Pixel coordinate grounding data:
------

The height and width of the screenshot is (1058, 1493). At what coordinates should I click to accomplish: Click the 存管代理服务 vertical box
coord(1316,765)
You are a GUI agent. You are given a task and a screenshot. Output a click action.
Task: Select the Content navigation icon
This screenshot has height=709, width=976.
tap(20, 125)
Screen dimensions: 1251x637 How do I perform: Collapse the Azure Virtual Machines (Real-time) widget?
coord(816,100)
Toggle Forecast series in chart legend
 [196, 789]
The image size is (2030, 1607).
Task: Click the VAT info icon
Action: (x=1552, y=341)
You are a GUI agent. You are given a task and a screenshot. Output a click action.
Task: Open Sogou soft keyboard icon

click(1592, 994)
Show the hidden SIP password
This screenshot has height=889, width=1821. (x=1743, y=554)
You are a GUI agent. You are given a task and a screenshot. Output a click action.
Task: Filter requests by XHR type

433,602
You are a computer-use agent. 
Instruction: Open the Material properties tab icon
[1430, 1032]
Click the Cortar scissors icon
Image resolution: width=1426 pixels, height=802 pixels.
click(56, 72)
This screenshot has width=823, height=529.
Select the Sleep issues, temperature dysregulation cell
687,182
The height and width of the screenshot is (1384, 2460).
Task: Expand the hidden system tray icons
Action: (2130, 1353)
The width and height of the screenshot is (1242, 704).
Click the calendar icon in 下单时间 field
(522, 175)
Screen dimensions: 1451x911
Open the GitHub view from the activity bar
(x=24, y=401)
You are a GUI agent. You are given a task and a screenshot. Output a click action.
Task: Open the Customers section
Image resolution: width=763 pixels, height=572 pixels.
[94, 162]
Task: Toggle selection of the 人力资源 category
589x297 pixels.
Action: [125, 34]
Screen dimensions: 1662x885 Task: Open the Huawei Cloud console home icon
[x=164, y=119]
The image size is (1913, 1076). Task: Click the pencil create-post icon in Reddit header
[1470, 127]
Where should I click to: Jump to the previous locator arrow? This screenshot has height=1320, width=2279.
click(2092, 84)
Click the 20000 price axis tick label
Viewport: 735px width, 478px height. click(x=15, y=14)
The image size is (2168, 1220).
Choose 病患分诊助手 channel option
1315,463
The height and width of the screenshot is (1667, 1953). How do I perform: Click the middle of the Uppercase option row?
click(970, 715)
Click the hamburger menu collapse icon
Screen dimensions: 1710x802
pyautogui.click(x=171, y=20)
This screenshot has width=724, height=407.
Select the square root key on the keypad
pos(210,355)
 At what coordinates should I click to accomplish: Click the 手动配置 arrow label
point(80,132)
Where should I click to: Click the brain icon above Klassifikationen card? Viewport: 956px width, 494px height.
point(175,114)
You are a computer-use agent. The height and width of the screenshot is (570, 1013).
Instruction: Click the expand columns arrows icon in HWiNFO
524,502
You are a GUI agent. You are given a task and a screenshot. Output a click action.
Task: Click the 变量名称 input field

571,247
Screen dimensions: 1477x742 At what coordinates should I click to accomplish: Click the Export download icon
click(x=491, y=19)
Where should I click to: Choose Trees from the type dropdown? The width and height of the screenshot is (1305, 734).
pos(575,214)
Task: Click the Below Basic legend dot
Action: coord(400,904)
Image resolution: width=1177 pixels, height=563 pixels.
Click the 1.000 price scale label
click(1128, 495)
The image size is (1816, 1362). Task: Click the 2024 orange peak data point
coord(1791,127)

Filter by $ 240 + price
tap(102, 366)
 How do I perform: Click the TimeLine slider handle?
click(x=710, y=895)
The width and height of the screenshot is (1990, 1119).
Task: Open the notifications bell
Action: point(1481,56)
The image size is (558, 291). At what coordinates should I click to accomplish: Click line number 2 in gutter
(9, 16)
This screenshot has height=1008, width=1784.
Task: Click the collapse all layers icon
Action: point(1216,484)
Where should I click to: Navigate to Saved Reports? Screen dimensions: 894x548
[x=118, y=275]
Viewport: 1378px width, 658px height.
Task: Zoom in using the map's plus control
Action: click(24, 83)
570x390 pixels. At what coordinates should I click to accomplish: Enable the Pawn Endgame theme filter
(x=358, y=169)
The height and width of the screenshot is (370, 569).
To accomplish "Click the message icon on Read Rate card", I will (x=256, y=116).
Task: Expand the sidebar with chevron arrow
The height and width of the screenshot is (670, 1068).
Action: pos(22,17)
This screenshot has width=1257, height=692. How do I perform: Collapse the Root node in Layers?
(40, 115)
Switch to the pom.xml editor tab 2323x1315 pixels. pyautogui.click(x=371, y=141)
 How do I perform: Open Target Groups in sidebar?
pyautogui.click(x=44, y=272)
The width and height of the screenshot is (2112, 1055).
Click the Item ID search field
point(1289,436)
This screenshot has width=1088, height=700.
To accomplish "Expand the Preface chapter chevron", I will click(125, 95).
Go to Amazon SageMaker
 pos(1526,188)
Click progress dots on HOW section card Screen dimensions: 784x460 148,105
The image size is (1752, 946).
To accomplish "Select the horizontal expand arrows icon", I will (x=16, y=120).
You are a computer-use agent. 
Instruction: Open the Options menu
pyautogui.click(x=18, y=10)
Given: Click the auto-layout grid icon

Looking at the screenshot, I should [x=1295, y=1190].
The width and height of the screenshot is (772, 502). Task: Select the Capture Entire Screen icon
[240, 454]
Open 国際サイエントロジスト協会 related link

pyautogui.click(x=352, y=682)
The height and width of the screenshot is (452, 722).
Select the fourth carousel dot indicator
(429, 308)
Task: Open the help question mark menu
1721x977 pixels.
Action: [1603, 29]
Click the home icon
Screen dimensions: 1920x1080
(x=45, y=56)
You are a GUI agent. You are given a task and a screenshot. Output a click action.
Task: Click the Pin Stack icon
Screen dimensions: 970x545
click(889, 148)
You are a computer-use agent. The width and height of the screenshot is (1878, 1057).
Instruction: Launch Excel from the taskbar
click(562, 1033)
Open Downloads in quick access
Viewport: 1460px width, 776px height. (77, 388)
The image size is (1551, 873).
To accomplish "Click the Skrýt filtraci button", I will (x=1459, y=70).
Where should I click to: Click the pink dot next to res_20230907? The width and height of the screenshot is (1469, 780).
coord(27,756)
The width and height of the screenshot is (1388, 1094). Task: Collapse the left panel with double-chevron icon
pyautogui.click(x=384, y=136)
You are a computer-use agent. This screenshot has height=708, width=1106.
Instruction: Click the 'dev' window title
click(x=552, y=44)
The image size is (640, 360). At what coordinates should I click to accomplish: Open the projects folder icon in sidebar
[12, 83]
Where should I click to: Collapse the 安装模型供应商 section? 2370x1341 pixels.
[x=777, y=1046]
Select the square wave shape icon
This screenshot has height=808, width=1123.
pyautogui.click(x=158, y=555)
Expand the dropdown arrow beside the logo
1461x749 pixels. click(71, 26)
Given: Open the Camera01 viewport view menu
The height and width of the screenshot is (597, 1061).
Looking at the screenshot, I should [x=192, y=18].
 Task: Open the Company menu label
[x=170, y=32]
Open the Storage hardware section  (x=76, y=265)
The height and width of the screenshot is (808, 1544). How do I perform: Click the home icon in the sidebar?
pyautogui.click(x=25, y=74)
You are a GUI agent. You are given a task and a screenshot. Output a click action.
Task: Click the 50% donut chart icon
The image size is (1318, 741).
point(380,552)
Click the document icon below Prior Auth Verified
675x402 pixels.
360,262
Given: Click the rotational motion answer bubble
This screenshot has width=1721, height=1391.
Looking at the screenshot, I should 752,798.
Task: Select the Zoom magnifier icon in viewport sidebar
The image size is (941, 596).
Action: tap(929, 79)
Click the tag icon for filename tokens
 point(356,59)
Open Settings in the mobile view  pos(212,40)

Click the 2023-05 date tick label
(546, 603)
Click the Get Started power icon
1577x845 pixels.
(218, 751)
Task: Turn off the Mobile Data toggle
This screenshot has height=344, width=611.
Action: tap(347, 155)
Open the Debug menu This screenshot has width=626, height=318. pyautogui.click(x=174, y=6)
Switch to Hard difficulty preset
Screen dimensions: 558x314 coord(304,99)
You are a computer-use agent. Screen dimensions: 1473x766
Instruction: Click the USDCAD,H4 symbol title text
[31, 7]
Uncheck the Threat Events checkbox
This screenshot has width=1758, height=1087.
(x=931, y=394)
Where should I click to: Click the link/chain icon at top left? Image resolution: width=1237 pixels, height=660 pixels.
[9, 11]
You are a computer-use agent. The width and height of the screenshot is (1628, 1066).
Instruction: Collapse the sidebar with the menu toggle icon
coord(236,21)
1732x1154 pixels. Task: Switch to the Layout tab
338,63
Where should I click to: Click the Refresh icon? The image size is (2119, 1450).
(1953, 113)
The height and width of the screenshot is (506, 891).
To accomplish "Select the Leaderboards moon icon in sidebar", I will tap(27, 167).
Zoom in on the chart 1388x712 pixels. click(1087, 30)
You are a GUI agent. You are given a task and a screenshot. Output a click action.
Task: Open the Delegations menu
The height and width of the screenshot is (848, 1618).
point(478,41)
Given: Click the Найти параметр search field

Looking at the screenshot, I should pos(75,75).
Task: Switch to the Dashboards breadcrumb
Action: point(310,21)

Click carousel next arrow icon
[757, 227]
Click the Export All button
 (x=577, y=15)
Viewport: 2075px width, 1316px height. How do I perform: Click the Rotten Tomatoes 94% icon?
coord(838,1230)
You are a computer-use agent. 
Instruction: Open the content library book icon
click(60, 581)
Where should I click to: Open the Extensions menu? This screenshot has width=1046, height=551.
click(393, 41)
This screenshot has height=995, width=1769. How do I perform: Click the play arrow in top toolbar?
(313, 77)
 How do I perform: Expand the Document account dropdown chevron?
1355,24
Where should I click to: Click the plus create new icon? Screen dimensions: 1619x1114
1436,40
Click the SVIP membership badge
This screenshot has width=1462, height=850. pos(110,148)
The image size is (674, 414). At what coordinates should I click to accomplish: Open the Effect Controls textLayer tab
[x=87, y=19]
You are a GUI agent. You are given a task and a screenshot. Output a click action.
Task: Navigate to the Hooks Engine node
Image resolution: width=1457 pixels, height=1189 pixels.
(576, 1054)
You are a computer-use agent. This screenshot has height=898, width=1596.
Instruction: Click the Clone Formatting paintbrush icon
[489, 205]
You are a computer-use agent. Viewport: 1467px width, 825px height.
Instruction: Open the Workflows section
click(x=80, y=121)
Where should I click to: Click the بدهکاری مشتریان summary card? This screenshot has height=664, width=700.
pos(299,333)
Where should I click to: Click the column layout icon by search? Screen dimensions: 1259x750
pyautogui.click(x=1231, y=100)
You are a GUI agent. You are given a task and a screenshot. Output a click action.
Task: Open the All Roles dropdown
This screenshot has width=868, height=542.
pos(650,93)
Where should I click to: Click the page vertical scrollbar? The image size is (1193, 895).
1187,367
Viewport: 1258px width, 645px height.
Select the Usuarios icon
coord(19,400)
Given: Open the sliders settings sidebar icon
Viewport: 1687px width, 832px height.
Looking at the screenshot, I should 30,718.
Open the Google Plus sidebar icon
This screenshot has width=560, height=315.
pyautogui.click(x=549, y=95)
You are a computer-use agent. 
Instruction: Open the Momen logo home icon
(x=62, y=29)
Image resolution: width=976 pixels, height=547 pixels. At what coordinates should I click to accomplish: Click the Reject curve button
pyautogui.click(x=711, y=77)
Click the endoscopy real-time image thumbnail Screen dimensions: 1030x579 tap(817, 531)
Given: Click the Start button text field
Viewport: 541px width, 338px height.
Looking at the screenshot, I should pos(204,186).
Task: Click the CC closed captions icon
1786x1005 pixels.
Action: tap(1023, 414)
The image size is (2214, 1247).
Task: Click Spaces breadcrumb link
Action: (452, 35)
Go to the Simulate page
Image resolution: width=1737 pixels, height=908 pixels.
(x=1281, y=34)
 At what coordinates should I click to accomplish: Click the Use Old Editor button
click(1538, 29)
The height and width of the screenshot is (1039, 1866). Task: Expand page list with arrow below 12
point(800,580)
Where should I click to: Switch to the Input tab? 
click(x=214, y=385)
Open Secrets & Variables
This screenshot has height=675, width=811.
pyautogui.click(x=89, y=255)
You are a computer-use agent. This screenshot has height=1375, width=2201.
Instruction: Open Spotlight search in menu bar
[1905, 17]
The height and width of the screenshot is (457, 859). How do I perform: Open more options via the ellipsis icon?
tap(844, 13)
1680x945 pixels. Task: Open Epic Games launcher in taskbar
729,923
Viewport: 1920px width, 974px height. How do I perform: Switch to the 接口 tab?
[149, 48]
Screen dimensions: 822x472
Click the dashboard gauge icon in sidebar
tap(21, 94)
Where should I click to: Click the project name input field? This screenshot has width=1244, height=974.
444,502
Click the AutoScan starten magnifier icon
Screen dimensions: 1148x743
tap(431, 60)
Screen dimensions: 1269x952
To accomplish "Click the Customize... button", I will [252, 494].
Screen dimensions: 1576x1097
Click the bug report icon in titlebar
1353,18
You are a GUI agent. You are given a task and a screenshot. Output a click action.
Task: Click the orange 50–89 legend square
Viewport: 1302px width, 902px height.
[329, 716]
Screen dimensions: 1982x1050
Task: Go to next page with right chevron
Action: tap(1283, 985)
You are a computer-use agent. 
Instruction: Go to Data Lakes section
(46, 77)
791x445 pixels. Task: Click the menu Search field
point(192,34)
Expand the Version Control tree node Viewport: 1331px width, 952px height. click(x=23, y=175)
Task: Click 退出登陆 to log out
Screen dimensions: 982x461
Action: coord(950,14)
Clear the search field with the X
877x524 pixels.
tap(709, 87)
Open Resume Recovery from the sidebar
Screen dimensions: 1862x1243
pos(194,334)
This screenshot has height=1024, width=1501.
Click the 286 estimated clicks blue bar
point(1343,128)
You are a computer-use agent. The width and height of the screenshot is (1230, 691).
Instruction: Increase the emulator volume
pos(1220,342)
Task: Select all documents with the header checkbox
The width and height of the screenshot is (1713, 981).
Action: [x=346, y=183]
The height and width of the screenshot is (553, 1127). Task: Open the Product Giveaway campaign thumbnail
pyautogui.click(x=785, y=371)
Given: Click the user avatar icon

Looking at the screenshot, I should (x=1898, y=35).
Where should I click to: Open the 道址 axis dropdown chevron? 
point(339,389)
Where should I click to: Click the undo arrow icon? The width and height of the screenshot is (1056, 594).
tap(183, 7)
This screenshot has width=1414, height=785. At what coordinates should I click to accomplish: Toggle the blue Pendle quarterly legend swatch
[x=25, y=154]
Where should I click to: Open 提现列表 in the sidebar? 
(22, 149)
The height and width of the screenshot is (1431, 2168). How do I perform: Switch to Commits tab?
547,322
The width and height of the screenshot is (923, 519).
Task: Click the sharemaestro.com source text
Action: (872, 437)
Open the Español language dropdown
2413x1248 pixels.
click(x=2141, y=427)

------

Problem: Given the records above, reproduce precisely and only the lines between the line holding "Instruction: Open the content" and the line holding "Task: Open the All Roles dropdown", inclusive.

Reply to the task:
Instruction: Open the content library book icon
click(60, 581)
Where should I click to: Open the Extensions menu? This screenshot has width=1046, height=551.
click(393, 41)
This screenshot has height=995, width=1769. How do I perform: Click the play arrow in top toolbar?
(313, 77)
 How do I perform: Expand the Document account dropdown chevron?
1355,24
Where should I click to: Click the plus create new icon? Screen dimensions: 1619x1114
1436,40
Click the SVIP membership badge
This screenshot has width=1462, height=850. pos(110,148)
The image size is (674, 414). At what coordinates should I click to accomplish: Open the Effect Controls textLayer tab
[x=87, y=19]
You are a GUI agent. You are given a task and a screenshot. Output a click action.
Task: Navigate to the Hooks Engine node
Image resolution: width=1457 pixels, height=1189 pixels.
(576, 1054)
You are a computer-use agent. This screenshot has height=898, width=1596.
Instruction: Click the Clone Formatting paintbrush icon
[489, 205]
You are a computer-use agent. Viewport: 1467px width, 825px height.
Instruction: Open the Workflows section
click(x=80, y=121)
Where should I click to: Click the بدهکاری مشتریان summary card? This screenshot has height=664, width=700.
pos(299,333)
Where should I click to: Click the column layout icon by search? Screen dimensions: 1259x750
pyautogui.click(x=1231, y=100)
You are a GUI agent. You are given a task and a screenshot. Output a click action.
Task: Open the All Roles dropdown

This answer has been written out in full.